Algumas palavras irrompem nos interstícios do quotidiano e depois permanecem comigo o dia inteiro, regressando e regressando — por exemplo a palavra balastro, escutada na crónica de hoje do Fernando Alves. "Num chão de balastro, sob um céu de catenárias" é um poema radiofónico que me ficou a retumbar na cabeça como o campanário da igreja de uma aldeia.
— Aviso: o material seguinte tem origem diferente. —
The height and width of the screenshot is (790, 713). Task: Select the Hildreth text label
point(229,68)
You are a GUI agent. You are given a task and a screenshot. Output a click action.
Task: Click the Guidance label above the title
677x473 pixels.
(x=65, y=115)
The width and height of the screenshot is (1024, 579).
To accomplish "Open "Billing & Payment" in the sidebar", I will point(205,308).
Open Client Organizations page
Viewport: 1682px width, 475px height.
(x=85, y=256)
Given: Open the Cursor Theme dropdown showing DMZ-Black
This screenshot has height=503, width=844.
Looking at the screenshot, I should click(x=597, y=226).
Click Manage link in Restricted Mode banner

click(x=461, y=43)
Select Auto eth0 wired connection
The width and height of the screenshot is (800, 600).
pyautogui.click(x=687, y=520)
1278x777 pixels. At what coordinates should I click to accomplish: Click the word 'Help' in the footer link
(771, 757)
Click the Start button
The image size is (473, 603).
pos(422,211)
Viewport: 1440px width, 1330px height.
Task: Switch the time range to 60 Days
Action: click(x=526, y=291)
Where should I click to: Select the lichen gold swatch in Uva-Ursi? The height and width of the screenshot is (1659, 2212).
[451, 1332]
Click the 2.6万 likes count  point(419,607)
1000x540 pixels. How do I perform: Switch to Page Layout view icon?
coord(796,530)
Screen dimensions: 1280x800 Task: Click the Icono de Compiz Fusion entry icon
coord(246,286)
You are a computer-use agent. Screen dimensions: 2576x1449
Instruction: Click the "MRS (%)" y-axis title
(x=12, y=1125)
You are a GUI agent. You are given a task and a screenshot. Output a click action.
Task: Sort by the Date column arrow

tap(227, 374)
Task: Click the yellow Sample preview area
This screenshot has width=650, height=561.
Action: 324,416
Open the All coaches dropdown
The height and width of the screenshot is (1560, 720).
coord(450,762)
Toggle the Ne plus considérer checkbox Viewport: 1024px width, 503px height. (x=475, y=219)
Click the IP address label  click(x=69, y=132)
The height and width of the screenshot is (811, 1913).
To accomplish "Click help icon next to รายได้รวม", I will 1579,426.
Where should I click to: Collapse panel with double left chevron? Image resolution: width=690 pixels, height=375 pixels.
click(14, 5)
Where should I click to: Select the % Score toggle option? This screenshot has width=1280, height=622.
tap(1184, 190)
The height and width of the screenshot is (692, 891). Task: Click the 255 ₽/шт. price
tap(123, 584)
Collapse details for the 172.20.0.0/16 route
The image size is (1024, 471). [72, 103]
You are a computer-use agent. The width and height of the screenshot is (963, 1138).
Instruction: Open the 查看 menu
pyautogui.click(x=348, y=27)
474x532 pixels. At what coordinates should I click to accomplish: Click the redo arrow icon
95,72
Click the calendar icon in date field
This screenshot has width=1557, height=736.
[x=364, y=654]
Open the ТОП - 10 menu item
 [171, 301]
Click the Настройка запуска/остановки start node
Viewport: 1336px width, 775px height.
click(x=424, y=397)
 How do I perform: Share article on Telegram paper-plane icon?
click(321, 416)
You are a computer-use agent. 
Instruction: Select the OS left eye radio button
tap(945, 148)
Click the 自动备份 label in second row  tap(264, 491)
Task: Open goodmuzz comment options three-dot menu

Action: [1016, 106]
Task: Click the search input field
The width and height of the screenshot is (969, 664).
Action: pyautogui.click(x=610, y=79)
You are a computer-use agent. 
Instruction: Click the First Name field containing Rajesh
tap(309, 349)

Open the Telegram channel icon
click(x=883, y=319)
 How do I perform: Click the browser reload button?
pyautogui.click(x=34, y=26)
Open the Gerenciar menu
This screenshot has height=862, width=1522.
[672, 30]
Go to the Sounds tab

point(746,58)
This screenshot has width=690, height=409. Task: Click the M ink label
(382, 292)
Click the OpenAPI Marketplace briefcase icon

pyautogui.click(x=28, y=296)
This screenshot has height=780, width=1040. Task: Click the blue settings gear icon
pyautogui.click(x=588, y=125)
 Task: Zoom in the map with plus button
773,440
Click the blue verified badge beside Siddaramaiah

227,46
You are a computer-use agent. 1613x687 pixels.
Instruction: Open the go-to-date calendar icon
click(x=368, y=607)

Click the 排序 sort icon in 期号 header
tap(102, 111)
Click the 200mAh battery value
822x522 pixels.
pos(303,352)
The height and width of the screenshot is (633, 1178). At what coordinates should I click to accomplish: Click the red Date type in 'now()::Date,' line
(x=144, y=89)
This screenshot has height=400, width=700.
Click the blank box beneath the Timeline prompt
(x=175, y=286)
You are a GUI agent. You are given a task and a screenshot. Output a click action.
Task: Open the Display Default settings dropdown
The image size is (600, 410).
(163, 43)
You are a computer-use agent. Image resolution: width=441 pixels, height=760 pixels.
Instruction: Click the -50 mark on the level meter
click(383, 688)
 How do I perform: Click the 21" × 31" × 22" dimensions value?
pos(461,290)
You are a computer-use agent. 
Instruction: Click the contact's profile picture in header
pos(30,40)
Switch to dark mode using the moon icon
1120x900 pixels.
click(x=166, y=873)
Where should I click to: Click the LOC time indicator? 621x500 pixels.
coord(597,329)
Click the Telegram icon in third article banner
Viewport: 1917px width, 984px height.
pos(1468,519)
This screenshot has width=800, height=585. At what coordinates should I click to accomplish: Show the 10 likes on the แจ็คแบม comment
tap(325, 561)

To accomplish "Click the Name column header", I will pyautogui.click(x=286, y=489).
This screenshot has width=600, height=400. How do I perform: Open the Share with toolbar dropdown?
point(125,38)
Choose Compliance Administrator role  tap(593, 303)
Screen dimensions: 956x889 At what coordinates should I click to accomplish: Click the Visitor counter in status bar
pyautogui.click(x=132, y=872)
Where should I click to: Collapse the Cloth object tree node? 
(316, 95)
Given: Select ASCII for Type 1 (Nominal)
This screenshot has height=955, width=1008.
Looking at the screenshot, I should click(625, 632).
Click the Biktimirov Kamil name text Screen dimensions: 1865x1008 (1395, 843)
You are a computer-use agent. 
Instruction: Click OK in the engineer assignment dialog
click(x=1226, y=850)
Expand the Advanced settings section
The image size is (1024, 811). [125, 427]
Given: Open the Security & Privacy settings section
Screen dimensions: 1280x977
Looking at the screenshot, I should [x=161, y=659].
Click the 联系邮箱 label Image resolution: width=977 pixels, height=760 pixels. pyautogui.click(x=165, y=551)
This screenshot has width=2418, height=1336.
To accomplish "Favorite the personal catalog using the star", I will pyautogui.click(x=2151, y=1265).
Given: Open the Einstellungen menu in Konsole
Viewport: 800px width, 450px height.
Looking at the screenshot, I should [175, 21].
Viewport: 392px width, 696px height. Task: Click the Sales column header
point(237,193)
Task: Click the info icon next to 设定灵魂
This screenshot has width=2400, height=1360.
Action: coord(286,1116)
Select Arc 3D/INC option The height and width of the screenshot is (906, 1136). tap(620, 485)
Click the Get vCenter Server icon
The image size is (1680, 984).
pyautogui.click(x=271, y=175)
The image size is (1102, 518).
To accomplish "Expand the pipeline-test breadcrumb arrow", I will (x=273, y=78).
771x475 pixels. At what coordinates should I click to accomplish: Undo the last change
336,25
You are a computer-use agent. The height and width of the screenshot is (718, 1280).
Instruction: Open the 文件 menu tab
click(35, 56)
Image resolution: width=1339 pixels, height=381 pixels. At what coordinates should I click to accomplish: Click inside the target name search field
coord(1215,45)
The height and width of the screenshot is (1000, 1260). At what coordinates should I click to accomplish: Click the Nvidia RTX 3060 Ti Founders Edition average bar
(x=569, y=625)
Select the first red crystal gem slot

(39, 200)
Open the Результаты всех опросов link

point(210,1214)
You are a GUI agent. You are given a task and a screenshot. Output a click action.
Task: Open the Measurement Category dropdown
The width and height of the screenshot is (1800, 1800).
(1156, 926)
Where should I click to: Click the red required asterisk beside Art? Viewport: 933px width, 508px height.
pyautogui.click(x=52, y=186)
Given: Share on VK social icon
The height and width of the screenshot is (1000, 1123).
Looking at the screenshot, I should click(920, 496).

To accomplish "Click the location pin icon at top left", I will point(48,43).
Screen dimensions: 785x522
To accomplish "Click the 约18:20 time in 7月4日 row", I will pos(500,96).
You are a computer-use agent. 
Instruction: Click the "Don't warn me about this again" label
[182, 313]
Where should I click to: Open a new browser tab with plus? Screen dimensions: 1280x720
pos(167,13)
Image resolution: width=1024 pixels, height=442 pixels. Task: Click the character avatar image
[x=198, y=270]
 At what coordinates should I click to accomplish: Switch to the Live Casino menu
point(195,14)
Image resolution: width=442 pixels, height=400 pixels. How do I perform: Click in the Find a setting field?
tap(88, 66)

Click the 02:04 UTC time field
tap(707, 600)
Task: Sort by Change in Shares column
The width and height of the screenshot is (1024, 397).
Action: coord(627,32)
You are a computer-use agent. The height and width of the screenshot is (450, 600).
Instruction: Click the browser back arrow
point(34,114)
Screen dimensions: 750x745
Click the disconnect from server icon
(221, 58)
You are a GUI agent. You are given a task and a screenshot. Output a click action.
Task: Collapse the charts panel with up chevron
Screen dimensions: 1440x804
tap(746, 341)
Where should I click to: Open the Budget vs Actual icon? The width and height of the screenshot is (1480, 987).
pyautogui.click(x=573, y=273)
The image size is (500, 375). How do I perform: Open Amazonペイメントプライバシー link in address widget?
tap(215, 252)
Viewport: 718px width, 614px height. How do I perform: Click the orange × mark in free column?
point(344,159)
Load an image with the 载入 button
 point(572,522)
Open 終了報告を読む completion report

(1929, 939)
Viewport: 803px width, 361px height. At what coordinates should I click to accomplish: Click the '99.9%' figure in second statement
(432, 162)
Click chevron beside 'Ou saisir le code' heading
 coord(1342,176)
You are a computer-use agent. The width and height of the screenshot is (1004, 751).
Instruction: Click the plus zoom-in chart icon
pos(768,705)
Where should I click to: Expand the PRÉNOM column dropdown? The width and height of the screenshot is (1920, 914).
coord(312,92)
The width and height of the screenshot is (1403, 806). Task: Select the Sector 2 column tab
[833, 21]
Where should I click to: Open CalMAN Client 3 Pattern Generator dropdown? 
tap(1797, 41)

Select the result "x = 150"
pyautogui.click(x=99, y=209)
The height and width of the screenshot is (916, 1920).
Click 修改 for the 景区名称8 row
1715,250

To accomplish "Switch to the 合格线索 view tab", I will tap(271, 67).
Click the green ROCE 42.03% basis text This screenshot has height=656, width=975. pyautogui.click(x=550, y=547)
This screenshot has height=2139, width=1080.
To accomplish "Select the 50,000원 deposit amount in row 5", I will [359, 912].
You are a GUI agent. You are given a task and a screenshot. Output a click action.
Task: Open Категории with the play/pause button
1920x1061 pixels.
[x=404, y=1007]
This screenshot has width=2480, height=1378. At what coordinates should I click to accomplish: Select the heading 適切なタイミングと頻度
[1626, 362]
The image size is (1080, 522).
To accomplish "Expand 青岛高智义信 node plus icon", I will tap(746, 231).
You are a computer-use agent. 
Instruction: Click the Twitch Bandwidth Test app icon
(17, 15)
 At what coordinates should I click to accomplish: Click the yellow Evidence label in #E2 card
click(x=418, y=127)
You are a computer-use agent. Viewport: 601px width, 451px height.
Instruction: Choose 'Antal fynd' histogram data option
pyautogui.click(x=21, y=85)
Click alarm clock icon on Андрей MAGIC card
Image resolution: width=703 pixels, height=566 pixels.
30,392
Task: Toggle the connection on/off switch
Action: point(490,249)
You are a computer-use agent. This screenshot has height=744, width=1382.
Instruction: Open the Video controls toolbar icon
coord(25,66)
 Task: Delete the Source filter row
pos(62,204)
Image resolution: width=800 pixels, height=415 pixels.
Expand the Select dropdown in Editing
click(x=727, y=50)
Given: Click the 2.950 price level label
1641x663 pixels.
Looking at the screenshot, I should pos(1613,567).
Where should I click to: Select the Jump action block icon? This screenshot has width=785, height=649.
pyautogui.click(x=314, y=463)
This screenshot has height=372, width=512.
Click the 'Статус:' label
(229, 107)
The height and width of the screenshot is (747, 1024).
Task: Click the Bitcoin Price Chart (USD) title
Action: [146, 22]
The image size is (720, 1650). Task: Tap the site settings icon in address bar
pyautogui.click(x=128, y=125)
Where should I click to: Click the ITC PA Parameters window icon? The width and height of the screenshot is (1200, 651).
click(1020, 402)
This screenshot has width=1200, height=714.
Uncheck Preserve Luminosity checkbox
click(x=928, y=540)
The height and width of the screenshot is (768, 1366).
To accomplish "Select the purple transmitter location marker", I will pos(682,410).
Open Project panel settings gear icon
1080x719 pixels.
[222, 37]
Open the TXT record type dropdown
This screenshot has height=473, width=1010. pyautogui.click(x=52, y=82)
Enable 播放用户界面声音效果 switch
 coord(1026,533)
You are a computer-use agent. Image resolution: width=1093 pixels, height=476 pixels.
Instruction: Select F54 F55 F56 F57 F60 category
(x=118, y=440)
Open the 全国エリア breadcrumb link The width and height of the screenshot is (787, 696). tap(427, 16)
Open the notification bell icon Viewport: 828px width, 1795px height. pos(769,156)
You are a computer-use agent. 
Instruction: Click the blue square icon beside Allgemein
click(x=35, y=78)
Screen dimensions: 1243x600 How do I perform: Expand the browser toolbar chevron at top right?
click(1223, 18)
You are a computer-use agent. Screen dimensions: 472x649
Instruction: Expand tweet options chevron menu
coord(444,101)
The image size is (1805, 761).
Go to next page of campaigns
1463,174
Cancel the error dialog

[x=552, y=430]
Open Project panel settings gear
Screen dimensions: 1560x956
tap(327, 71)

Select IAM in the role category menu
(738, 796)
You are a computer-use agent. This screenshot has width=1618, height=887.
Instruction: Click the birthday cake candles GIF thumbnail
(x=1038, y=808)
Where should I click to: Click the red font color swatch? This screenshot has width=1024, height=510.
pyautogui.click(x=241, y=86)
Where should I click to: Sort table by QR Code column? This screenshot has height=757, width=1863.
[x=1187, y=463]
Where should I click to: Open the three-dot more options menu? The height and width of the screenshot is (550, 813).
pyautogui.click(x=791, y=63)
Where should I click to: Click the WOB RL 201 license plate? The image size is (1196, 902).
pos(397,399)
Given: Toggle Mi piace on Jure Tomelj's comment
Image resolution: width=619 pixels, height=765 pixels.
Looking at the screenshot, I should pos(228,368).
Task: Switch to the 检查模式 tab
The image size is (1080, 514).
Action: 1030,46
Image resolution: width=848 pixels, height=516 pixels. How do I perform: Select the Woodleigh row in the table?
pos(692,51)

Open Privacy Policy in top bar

Por falar em poemas, guardei na memória a impressão de vários verso de José Pedro Leite no livro Onde Morrem os Barcos; e também aquele poema que diz: "Passei todo o dia cumprindo pequenas tarefas:/cortei as unhas e o coração/arrumei papéis/cozinhei algo de que já me não lembro/li e fumei muito/dei a beber aos pássaros da minha solidão//Senti/como uma pedra/o peso da tua ausência//Mas/falava de pequenas tarefas/cozinhei papéis/arrumei livros de que já me não lembro/até que as unhas se me tornaram pássaros//fumei solidão/e bebi o que me restou do coração".
A fotografia anexa é da esquecida linha ferroviária que vai do Entroncamento a Badajoz, na qual não há catenária alguma, mas onde ainda se escuta o pio dos pássaros e se sente o cheiro do óleo caído no balastro enquanto as automotoras interrompem o silêncio da planície estiolada.